Jennifer Brunner, Ohio's secretary of state assigned Jane Platten to "clean up the mess" and by all accounts did an amazing job, with even the most vocal of critics of the touch-screen machines praising her and her efficiency.

It wasn't enough though, no matter how hard everyone tried, they could not get the hi-tech systems to work as they were intended for the Nov. 6 vote in Cuyahoga County and they were forced to discard much of their paper and simply trust that the machines had recorded the votes accurately in digital memory.

Machines malfunction, computers can crash, software can have bugs and printers jam, these are all problems that have proven, at least for Ohio's Secretary of State Jennifer Brunner, that it is better to scrap the $21 million electronic touch-screen machines and to replace them with an optical-scan system, in which a computer scans ballots that voters fill out by hand.

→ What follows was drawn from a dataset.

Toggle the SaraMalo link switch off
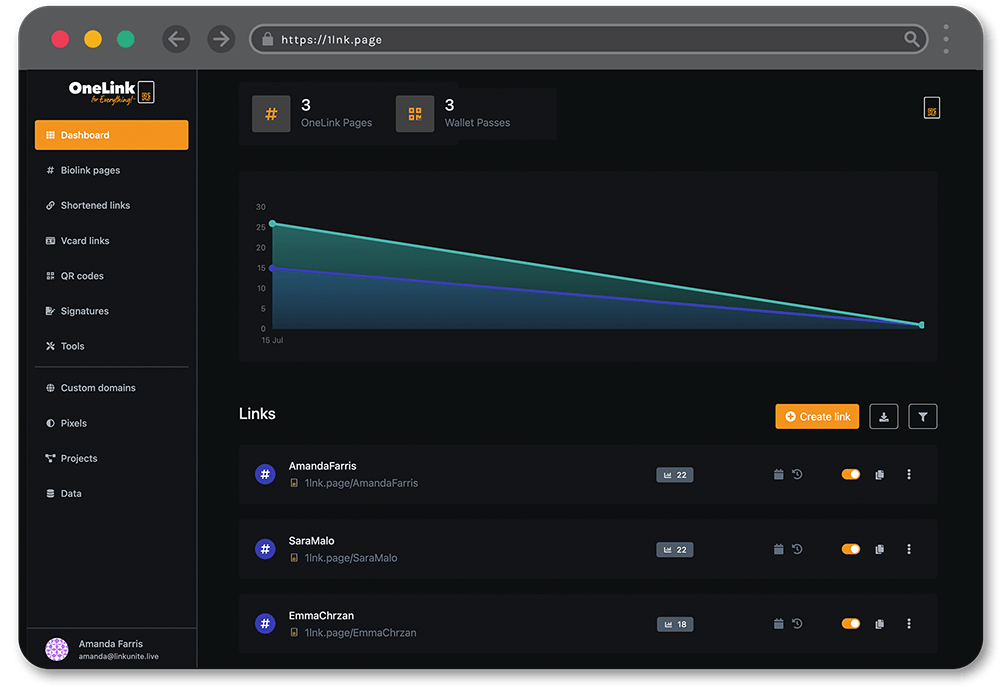The image size is (1000, 687). coord(851,549)
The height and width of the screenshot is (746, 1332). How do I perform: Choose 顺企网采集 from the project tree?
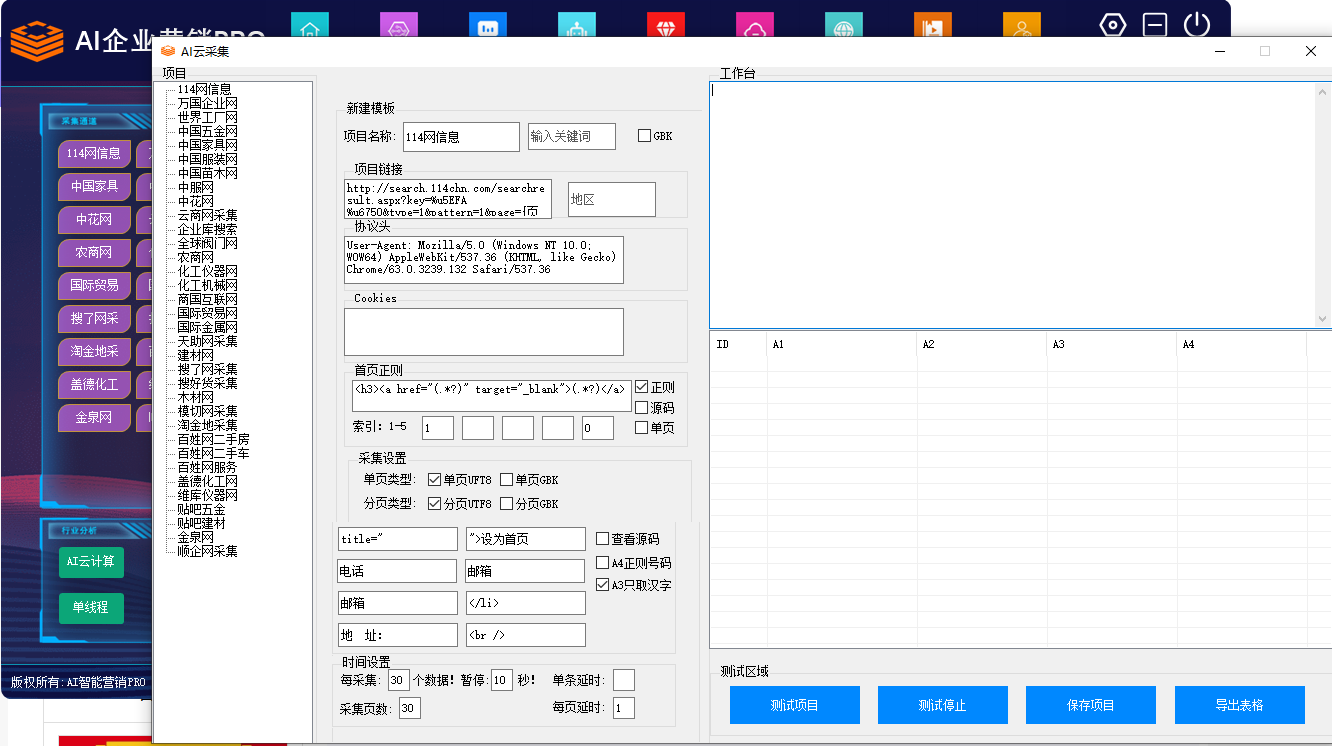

With the optical-scan system, the voter pencils in her vote on a paper ballot, filling in bubbles to indicate which candidates she prefers. The vote is immediately tangible to the voters; they see it with their own eyes, because they personally record it. The tallying is done rapidly, because the ballots are fed into a computerized scanner. And if there’s a recount, the elections officials can simply take out the paper ballots and do it by hand.

When the Cuyahoga County Board of Elections deadlocked on the issue of scrapping the hi-tech machine for the optical system, Ms. Brunner broke the two -two tie to force the change.

The optical system is the next step but as the article reminds us at the end "Still, optical scanning is hardly a flawless system. If someone doesn’t mark a ballot clearly, a recount can wind up back in the morass of arguing over “voter intent.” The machines also need to be carefully calibrated so they don’t miscount ballots. Blind people may need an extra device installed to help them vote. Poorly trained poll workers could simply lose ballots. And the machines do, in fact, run software that can be hacked."

I leave you with the question I asked at the beginning of this article.

Has advanced technology helped our voting process or has it harmed it?